以前から手紙のやり取りをしていたが、ようやく再び声を聞きながらこれまでの経緯と未来について話すことができた。
「私の話し、映画化されるかな(笑)」
そんな風に自らの経験を笑える瞬間もあれば、
「看護師さんは、「元気になって学校に行こうね!」って言う!あんなにがんばっていこうとしたのにもっとがんばれって言ってくる!」
と、未来に絶望を感じていることを伝えることもある。
プロとして冷静にならねばいけないと意識をしながらも、周りの大人の話しを聞くと怒りで心拍数が増えて体が震える。
学校に行けないというだけで子どもの命が脅かされるという現実と同時に、ここまで無神経に子どもを追い詰める大人の存在がそこにはある。
これだけ多様で変化が著しい時代に、学校教育を絶対視することがどれだけリスキーであるかはコロナ禍で十分に感じたはず。
それなのにこんな現実がずっと続いている。
こんな何の保障もない学校教育を根強く支持しているのは、紛れもなく私たち市民である。
絶望と同時に責任を感じる。
彼女は、
「私が学校に行けへんからこんなことになったんやんな?じゃあ私が悪いんやん!」
と、これでもかと自分を責め続ける。
お前は悪くない、家族も悪くない、悪いのは学校に行くことしか選択肢を与えなかった大人だと何度も何度も僕は伝える。
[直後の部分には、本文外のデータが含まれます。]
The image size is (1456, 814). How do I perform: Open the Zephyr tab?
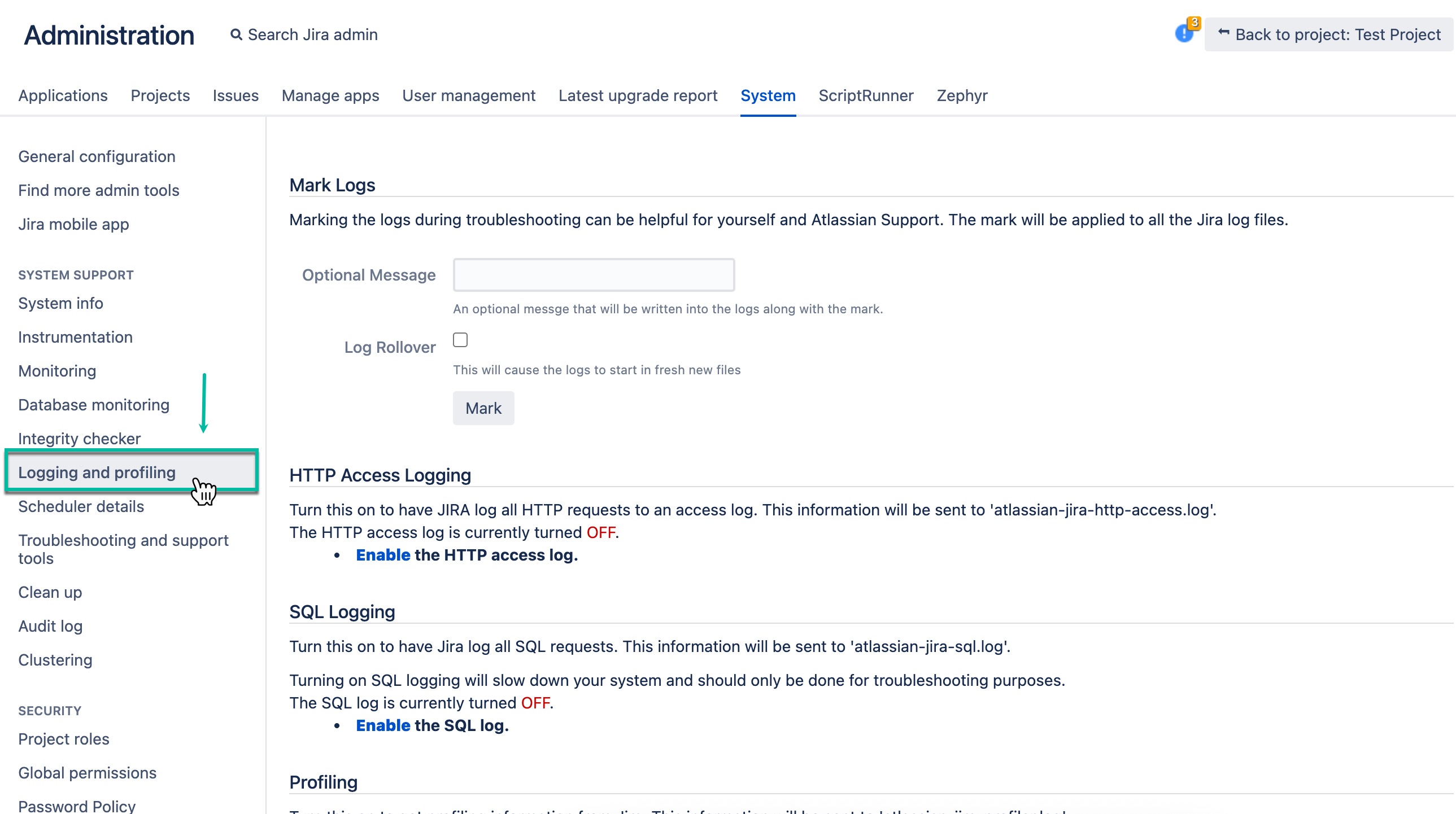pos(961,95)
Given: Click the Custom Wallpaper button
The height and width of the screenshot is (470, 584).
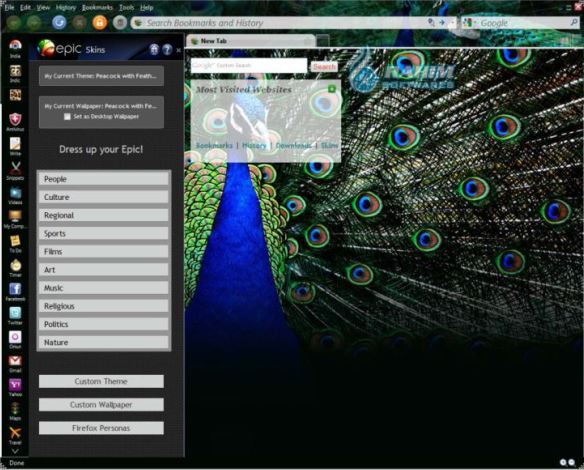Looking at the screenshot, I should pos(101,404).
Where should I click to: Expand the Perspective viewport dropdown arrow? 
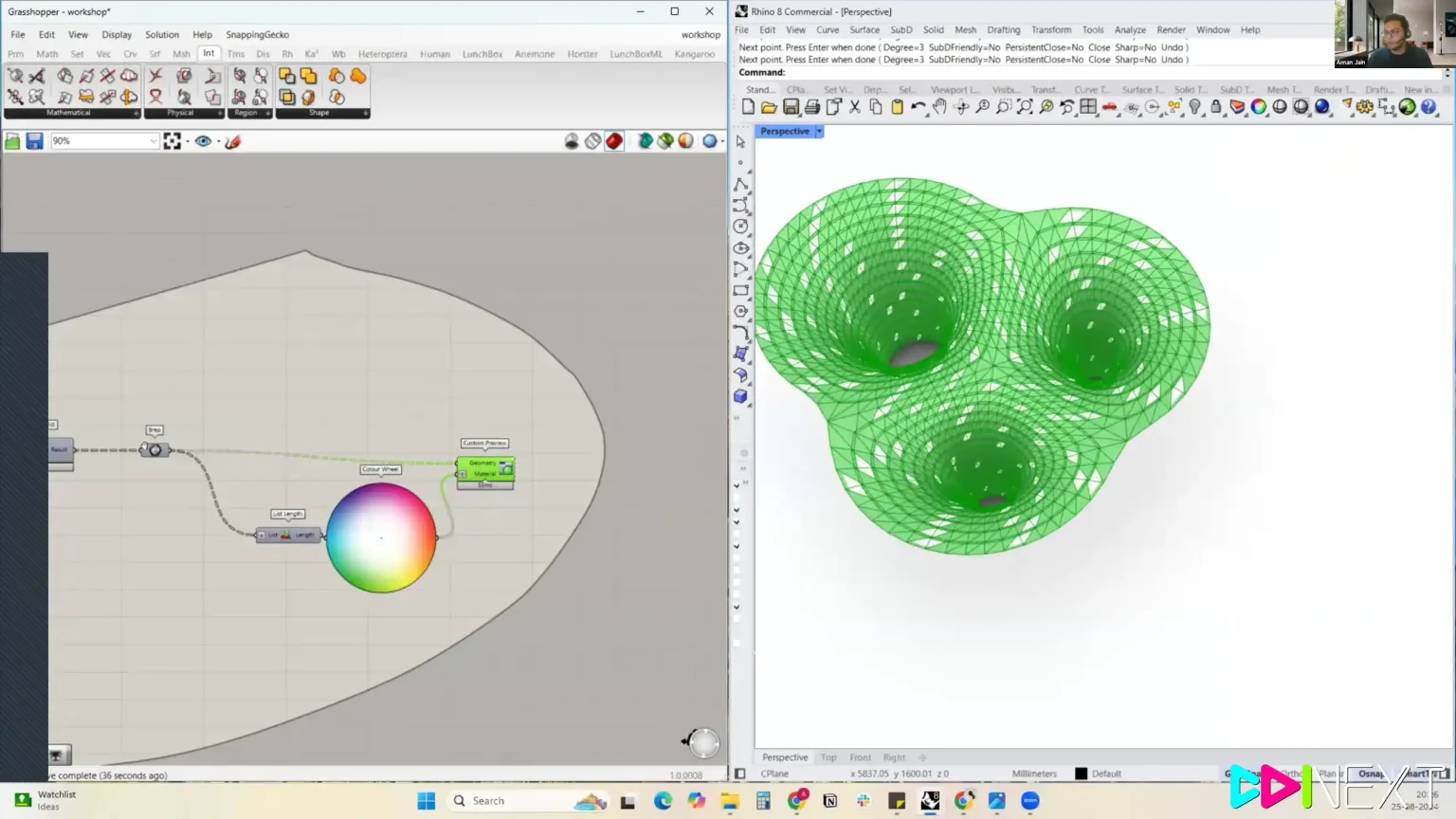pyautogui.click(x=819, y=132)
そして、その選択肢を未だに作ろうとしない社会とそれを構成する僕を含めた大人だと。
何度言ったらわかるんだ。
何度同じことを説明すればこの社会を変えることができるんだ。
怒りと悔しさを自分や周りに伝えるだけでは何も変わらない。
無力感に苛まれて下を向いていても何も進まない。
これ以上お前を苦しめる大人を絶対に許さない。
必ず守る、と。
だから、一緒にリハビリがんばろう。
オンラインでビデオ通話しようねと伝えてその日は終わった。
現実は厳しい。
そんなことはわかっている。
それでも動かなければ何も変わらない。
皆さんも一緒に「ここ」に関わる子どもたちを見守っていただければと思います。。
最後まで記事をご覧いただきありがとうございました。